EXERCISE GOAL: Reproduce every line of the material below without any alteration.
Start
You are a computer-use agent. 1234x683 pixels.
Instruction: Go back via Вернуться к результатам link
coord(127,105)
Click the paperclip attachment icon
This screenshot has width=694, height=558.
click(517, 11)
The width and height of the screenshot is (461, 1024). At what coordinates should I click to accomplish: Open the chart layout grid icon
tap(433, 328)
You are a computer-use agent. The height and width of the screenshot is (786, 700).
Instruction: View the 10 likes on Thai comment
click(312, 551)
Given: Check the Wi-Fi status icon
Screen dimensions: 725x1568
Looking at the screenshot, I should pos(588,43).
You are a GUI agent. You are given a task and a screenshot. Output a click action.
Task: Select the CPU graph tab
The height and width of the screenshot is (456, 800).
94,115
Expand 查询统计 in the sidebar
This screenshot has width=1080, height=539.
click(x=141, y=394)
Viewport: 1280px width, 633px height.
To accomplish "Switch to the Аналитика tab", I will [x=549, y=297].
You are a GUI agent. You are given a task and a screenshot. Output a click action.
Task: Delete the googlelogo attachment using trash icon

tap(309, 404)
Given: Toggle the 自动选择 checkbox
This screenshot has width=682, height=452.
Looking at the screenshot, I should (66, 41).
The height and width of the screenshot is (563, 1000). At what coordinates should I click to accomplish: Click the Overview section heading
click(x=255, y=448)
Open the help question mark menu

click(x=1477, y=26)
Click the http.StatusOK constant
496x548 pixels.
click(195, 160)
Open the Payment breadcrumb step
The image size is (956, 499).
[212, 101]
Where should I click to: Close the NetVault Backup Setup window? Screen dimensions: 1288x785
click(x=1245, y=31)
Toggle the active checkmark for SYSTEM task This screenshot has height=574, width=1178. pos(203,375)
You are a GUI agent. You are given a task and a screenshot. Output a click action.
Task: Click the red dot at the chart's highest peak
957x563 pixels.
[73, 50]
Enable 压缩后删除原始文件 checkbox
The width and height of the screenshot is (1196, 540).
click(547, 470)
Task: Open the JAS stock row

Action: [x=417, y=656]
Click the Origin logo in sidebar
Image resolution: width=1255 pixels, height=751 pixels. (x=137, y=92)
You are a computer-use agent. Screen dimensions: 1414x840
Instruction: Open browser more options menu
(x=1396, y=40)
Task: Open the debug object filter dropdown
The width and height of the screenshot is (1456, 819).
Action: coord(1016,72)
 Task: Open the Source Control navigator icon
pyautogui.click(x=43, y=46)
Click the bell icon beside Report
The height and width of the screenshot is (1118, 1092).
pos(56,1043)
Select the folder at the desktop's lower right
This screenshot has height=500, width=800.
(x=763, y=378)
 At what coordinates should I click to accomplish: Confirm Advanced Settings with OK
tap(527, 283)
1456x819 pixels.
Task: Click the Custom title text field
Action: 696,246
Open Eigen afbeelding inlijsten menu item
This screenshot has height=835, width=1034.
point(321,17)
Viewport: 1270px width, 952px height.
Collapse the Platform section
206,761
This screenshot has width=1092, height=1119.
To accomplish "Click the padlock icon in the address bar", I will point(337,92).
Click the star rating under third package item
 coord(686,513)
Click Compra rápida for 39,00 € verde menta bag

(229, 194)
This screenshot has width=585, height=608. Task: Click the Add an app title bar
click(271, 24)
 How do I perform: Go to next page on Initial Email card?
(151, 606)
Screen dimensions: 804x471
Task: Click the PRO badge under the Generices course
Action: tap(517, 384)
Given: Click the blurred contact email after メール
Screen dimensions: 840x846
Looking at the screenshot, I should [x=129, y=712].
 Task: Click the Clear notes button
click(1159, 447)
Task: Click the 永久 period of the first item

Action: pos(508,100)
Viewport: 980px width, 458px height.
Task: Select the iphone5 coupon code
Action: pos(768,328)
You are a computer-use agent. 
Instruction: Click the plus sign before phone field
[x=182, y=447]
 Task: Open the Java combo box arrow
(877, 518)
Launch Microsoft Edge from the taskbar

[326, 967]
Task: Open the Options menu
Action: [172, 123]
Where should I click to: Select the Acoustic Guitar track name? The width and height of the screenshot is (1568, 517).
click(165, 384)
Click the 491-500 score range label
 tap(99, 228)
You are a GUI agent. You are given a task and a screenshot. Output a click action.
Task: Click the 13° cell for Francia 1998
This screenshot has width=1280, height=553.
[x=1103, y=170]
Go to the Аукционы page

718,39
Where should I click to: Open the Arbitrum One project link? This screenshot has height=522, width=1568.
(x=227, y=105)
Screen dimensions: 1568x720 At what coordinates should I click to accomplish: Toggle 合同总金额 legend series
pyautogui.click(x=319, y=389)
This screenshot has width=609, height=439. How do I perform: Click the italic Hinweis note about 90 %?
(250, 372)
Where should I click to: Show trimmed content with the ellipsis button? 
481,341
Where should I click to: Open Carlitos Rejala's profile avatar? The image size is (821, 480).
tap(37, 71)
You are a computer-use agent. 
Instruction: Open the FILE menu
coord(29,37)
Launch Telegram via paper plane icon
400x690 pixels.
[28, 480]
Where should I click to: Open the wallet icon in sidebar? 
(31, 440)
End
SOLUTION TO THE PROBLEM:
You are a computer-use agent. 1234x683 pixels.
Instruction: Go back via Вернуться к результатам link
coord(127,105)
Click the paperclip attachment icon
This screenshot has width=694, height=558.
click(517, 11)
The width and height of the screenshot is (461, 1024). At what coordinates should I click to accomplish: Open the chart layout grid icon
tap(433, 328)
You are a computer-use agent. The height and width of the screenshot is (786, 700).
Instruction: View the 10 likes on Thai comment
click(312, 551)
Given: Check the Wi-Fi status icon
Screen dimensions: 725x1568
Looking at the screenshot, I should pos(588,43).
You are a GUI agent. You are given a task and a screenshot. Output a click action.
Task: Select the CPU graph tab
The height and width of the screenshot is (456, 800).
94,115
Expand 查询统计 in the sidebar
This screenshot has width=1080, height=539.
click(x=141, y=394)
Viewport: 1280px width, 633px height.
To accomplish "Switch to the Аналитика tab", I will [x=549, y=297].
You are a GUI agent. You are given a task and a screenshot. Output a click action.
Task: Delete the googlelogo attachment using trash icon

tap(309, 404)
Given: Toggle the 自动选择 checkbox
This screenshot has width=682, height=452.
Looking at the screenshot, I should (66, 41).
The height and width of the screenshot is (563, 1000). At what coordinates should I click to accomplish: Click the Overview section heading
click(x=255, y=448)
Open the help question mark menu

click(x=1477, y=26)
Click the http.StatusOK constant
496x548 pixels.
click(195, 160)
Open the Payment breadcrumb step
The image size is (956, 499).
[212, 101]
Where should I click to: Close the NetVault Backup Setup window? Screen dimensions: 1288x785
click(x=1245, y=31)
Toggle the active checkmark for SYSTEM task This screenshot has height=574, width=1178. pos(203,375)
You are a GUI agent. You are given a task and a screenshot. Output a click action.
Task: Click the red dot at the chart's highest peak
957x563 pixels.
[73, 50]
Enable 压缩后删除原始文件 checkbox
The width and height of the screenshot is (1196, 540).
click(547, 470)
Task: Open the JAS stock row

Action: [x=417, y=656]
Click the Origin logo in sidebar
Image resolution: width=1255 pixels, height=751 pixels. (x=137, y=92)
You are a computer-use agent. Screen dimensions: 1414x840
Instruction: Open browser more options menu
(x=1396, y=40)
Task: Open the debug object filter dropdown
The width and height of the screenshot is (1456, 819).
Action: coord(1016,72)
 Task: Open the Source Control navigator icon
pyautogui.click(x=43, y=46)
Click the bell icon beside Report
The height and width of the screenshot is (1118, 1092).
pos(56,1043)
Select the folder at the desktop's lower right
This screenshot has height=500, width=800.
(x=763, y=378)
 At what coordinates should I click to accomplish: Confirm Advanced Settings with OK
tap(527, 283)
1456x819 pixels.
Task: Click the Custom title text field
Action: 696,246
Open Eigen afbeelding inlijsten menu item
This screenshot has height=835, width=1034.
point(321,17)
Viewport: 1270px width, 952px height.
Collapse the Platform section
206,761
This screenshot has width=1092, height=1119.
To accomplish "Click the padlock icon in the address bar", I will point(337,92).
Click the star rating under third package item
 coord(686,513)
Click Compra rápida for 39,00 € verde menta bag

(229, 194)
This screenshot has width=585, height=608. Task: Click the Add an app title bar
click(271, 24)
 How do I perform: Go to next page on Initial Email card?
(151, 606)
Screen dimensions: 804x471
Task: Click the PRO badge under the Generices course
Action: tap(517, 384)
Given: Click the blurred contact email after メール
Screen dimensions: 840x846
Looking at the screenshot, I should [x=129, y=712].
 Task: Click the Clear notes button
click(1159, 447)
Task: Click the 永久 period of the first item

Action: pos(508,100)
Viewport: 980px width, 458px height.
Task: Select the iphone5 coupon code
Action: pos(768,328)
You are a computer-use agent. 
Instruction: Click the plus sign before phone field
[x=182, y=447]
 Task: Open the Java combo box arrow
(877, 518)
Launch Microsoft Edge from the taskbar

[326, 967]
Task: Open the Options menu
Action: [172, 123]
Where should I click to: Select the Acoustic Guitar track name? The width and height of the screenshot is (1568, 517).
click(165, 384)
Click the 491-500 score range label
 tap(99, 228)
You are a GUI agent. You are given a task and a screenshot. Output a click action.
Task: Click the 13° cell for Francia 1998
This screenshot has width=1280, height=553.
[x=1103, y=170]
Go to the Аукционы page

718,39
Where should I click to: Open the Arbitrum One project link? This screenshot has height=522, width=1568.
(x=227, y=105)
Screen dimensions: 1568x720 At what coordinates should I click to accomplish: Toggle 合同总金额 legend series
pyautogui.click(x=319, y=389)
This screenshot has width=609, height=439. How do I perform: Click the italic Hinweis note about 90 %?
(250, 372)
Where should I click to: Show trimmed content with the ellipsis button? 
481,341
Where should I click to: Open Carlitos Rejala's profile avatar? The image size is (821, 480).
tap(37, 71)
You are a computer-use agent. 
Instruction: Open the FILE menu
coord(29,37)
Launch Telegram via paper plane icon
400x690 pixels.
[28, 480]
Where should I click to: Open the wallet icon in sidebar? 
(31, 440)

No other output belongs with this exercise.